My religion, like many other religions, has teachings which accordingly not only forbid waste and wanton destruction, but are also against causing cruelty to animals. While the consumption of animal products is allowed, and probably was necessary in many times and places where people might not have had access to a nutritious plant based diet, these are allowed under severely restricted conditions (the laws of kosher foods) that are, inter alia, designed to cause minimal animal suffering. Nevertheless, it is clear from our texts that these are concessions to human need and weakness, and not an ideal. The Garden of Eden is portrayed in the Hebrew Bible as an ideal society and is one in which the first diet of humans is a plant based one, involving no exploitation of animal life. Moreover, the Messianic vision of the future ideal society is one in which all creatures live in harmony and “none shall cause any harm or destruction”—to quote the prophet Isaiah.
Today we are able to live a very healthy plant based diet and there is no need to cause any animal suffering for our benefit.
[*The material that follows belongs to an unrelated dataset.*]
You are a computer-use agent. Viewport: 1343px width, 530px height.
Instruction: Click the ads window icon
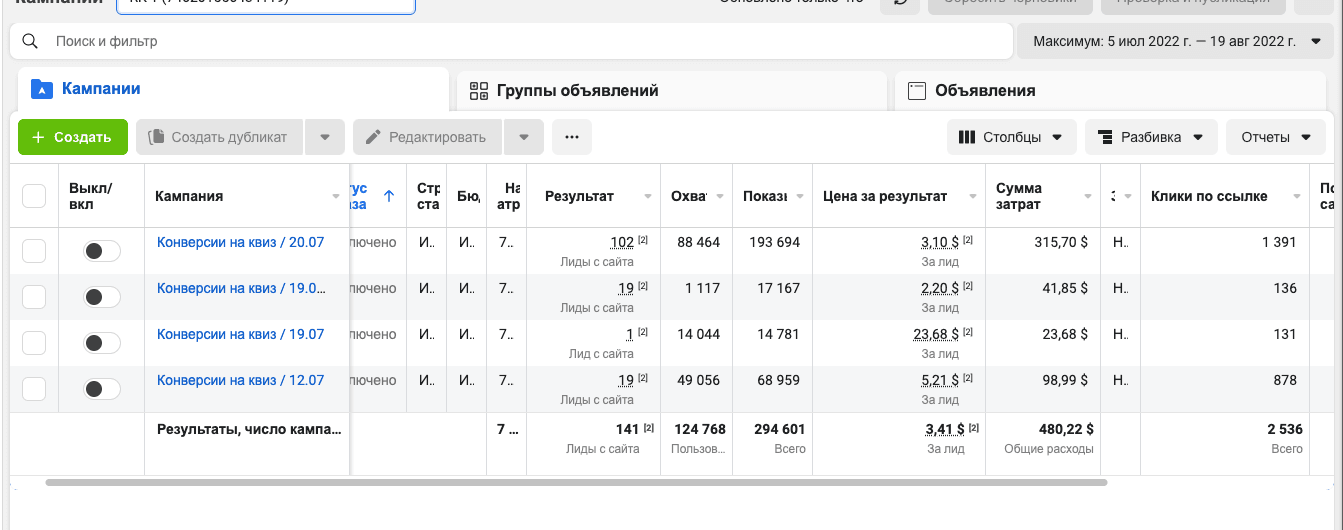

However, the modern Western diet actually involves flagrant transgression of the prohibitions that Judaism teaches regarding the consumption of kosher (appropriate) food, as the livestock trade today involves terrible cruelty that was not even envisaged, let alone practiced, in the past. This is all in order to satisfy mass human indulgence of animal products. Moreover, because of this mass production, animals and fowl are injected with hormones and antibiotics on a massive scale, all of which are retained in the flesh that passes on into the humans who consume it, causing serious consequences for human health which loses its capacity to resist disease and infection and generates superbugs, viruses, and pandemics of various kinds such as we are currently experiencing. All of this transgresses the religious injunction in the Hebrew Bible (in the book of Deuteronomy) to protect and take care of our own health. In addition , the enormous livestock industry not only involves massive waste of water land and vegetative resources, but has also caused widescale deforestation, the destruction of human and animal habitat and species, environmental degradation, and global warming that threatens our whole planet. Adopting a plant based diet and a vegan way of life today should be an imperative for every religious and spiritually sensitive person who cares about the wellbeing of him or herself, other humans, animal life, and the natural environment around us that all reflect God’s handiwork, His Creation, and His love.
And finally, Rabbi David, what is the role of our heart in bringing communities together?
Obviously when you refer to the heart, you are not referring to the muscle that pumps blood to the various regions of our body, but to the heart as a metaphor. However, in Jewish sources, the heart is used a metaphor for many impulses and attributes. It is used to refer to the mind, intelligence, and moral discernment. Perhaps, more than anything else, it is referred to as the seat of emotion, but not only in a positive sense. I assume that you are using it in the sense of positive emotion. In that sense, it is synonymous with love. As already mentioned, love of God and love of fellow human beings are the essential foundations for religious life and for bringing about what we call the Kingdom of Heaven on Earth—i.e. an ideal society. So in the sense that you are using the term, one may say that “the heart is the key.”